Monday, February 27, 2006

Flickr Mashups

The online photo sharing website Flickr has an API that some people have used to make some neat plug-ins, including image query-by-sketch: article
(thanks to David Torres for the link)

Thursday, February 09, 2006

Emerging themes

One nice outcome of this course is that several common themes have emerged among the different student projects, and this has led to students exchanging code and ideas. Here are a few that come to mind:

- feature detection & description (e.g., SIFT)
- corner features vs. blob features (e.g., Harris/Förstner vs. MSER)
- windowed histograms as a powerful descriptor for color and texture
- planar homographies for image alignment
- pros and cons of different color spaces (RGB, LAB, etc.)
- mean shift clustering in feature space
- image segmentation as a preprocessing step (e.g. Felzenszwalb)
- distance vs. rank (metric vs. ordinal)
- properties of ellipses under transformation

Monday, January 16, 2006

Content-Based Image Retrieval (CBIR) Companies

Geoff Wolfe tipped me off to http://www.evisionglobal.com/, which appears to target the generic CBIR problem, in the tradition of QBIC, Blobworld, Virage, etc. (Or at least they did up until 2002 or so.) This site might be of interest to Boris and Nadav. In contrast, companies like Riya.com are targeting more specific visual queries, such as faces and text.
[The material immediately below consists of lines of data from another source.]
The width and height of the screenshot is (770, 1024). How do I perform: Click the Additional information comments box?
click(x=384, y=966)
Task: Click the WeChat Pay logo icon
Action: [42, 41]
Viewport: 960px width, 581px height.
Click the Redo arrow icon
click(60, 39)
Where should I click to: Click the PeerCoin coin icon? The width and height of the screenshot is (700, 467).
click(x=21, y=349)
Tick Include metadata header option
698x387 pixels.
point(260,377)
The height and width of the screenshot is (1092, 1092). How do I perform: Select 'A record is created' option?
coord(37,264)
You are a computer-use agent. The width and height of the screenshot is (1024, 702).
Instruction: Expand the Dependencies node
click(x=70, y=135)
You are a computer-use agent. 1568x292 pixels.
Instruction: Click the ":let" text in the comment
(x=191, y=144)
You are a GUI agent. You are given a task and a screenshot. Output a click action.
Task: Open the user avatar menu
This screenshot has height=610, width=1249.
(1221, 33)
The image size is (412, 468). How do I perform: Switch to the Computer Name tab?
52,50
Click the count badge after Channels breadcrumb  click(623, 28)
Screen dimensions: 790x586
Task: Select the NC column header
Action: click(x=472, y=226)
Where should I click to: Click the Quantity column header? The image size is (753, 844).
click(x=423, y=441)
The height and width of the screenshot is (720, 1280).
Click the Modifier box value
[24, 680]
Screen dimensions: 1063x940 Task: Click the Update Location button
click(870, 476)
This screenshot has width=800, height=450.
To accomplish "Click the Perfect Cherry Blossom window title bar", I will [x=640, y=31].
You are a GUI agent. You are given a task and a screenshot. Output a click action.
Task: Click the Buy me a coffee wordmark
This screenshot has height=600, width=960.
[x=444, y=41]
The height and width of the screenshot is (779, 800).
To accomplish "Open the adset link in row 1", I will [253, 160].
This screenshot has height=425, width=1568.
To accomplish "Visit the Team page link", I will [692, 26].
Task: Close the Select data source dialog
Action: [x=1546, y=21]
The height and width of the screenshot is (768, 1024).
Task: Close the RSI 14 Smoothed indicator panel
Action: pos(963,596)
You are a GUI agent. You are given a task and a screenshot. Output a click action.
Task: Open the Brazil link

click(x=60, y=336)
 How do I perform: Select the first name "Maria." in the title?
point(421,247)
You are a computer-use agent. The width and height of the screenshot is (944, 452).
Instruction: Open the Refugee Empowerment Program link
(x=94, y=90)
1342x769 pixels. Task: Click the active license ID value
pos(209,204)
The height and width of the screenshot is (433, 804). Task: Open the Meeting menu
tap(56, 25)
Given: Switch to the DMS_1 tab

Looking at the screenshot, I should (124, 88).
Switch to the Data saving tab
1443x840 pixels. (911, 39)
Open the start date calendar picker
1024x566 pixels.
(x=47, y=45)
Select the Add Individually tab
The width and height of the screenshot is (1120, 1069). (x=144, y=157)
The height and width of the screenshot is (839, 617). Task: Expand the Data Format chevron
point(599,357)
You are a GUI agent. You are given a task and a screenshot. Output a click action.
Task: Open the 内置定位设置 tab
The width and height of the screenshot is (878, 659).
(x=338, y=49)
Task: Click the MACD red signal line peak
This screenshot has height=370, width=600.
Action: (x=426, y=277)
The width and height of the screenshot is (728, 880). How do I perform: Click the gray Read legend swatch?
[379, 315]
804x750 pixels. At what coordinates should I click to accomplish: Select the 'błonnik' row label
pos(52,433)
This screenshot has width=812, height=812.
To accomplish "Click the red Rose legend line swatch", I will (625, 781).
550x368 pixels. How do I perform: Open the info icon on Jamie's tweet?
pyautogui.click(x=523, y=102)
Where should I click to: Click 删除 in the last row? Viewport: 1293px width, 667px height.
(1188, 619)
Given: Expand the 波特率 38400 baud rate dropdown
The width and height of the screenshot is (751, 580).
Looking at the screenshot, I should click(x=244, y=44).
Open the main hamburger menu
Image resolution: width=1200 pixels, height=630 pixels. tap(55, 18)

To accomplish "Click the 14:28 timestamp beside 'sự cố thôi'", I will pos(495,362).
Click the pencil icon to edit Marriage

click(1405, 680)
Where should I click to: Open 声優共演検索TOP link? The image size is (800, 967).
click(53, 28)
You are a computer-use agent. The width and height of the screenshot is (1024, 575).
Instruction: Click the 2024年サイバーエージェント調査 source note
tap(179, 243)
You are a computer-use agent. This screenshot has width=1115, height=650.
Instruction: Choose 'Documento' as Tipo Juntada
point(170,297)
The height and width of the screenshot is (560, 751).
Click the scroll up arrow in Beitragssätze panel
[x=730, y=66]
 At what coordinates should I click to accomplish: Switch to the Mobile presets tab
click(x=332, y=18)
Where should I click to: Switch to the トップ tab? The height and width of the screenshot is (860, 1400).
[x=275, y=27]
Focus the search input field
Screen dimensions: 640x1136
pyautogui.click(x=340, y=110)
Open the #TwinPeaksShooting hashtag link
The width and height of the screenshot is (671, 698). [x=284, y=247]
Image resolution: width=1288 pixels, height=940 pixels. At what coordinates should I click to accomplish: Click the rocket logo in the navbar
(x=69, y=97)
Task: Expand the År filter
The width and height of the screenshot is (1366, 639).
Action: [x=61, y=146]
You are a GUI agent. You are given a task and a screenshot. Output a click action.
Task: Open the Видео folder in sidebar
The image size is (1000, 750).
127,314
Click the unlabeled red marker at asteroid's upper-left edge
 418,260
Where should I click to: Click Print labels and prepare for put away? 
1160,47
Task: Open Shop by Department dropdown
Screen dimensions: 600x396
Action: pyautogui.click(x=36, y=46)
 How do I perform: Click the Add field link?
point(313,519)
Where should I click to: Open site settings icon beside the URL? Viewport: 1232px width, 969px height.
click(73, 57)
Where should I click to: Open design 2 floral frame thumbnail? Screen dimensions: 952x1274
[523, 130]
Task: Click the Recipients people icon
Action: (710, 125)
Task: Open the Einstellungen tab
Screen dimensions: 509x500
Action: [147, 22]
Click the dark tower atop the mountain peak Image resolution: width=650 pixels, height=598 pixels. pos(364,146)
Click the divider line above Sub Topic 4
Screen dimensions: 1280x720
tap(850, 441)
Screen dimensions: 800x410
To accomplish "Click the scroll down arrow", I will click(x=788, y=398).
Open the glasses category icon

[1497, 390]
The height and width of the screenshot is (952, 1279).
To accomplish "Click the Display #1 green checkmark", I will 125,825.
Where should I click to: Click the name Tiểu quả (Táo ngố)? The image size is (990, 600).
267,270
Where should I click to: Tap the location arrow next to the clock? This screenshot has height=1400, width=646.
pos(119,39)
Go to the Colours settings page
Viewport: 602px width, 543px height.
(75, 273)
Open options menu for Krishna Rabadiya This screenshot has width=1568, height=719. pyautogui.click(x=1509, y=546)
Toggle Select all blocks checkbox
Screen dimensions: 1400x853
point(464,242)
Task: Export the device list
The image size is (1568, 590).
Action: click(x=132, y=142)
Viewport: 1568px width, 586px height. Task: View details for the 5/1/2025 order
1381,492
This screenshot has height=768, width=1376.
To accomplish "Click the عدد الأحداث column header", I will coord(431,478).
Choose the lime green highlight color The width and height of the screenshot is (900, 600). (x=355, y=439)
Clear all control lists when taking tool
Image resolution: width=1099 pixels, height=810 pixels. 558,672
Thursday, December 01, 2005

No luck so far with Blog Aggregation

This will be my first time integrating the use of blogs into a course. My plan is to have each student (or student team) maintain a project blog throughout the winter quarter.

Blogger.com makes this pretty easy, but I was hoping to have one aggregated blog that we could all check to get a quick impression of everyone's latest project news without clicking on each blog link individually. The obvious choice for this was Google Reader, but to my surprise, it doesn't seem to work! It recognizes that that blogs exist, but it incorrectly says there are no messages and to try again later. This seems bizarre, since this is all within the Google family.